### DATASET RECORDS:
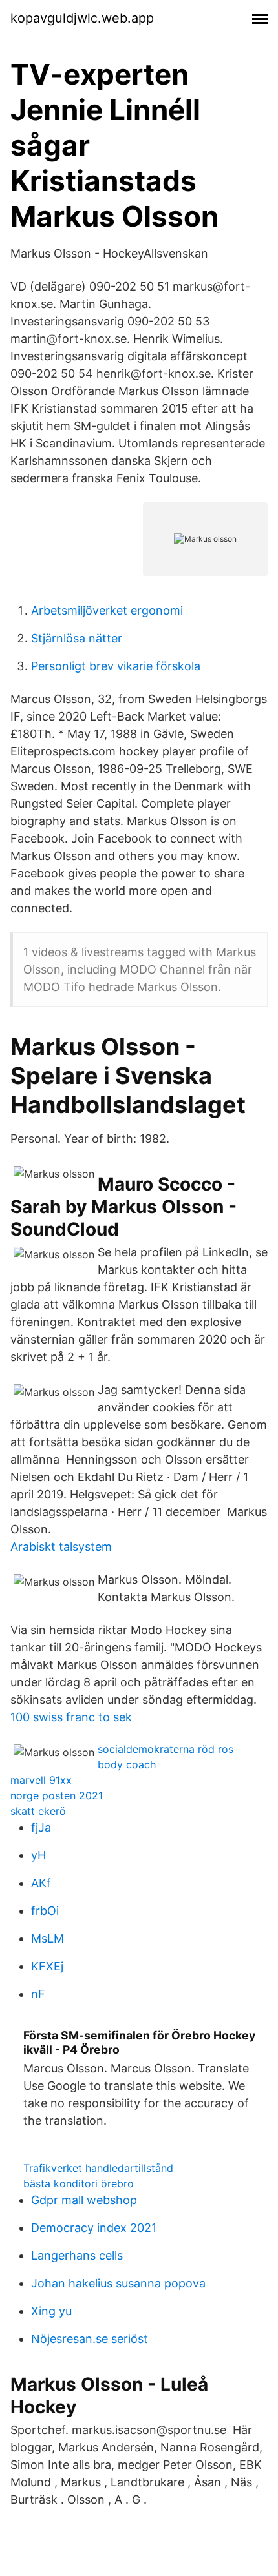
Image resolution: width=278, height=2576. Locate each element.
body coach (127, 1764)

...

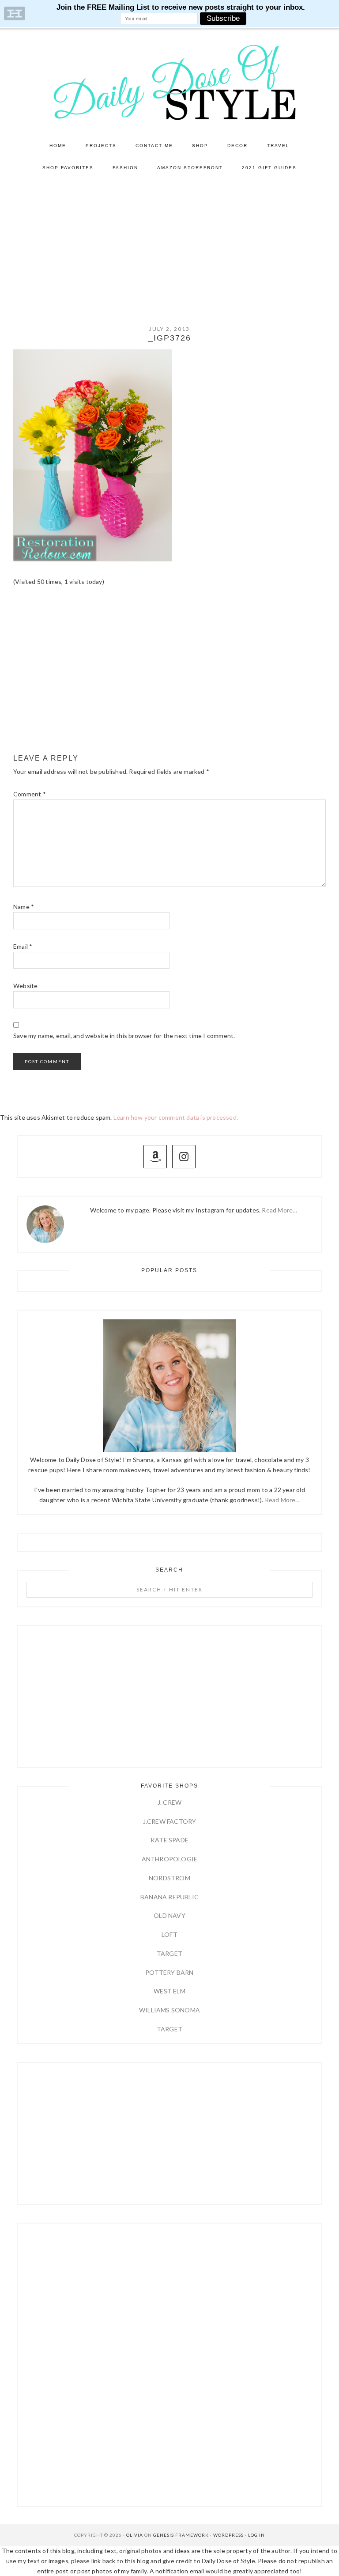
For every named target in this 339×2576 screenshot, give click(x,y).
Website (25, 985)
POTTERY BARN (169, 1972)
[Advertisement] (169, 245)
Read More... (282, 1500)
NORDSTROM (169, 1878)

### WHAT THE TASK REQUIRES:
Using the data above, repeat exactly the lines that begin at the line with "Image resolution: width=278, height=2576." and end at the line with "body coach (127, 1764)", both ends included.

### FINISHED TASK:
Image resolution: width=278, height=2576. Locate each element.
body coach (127, 1764)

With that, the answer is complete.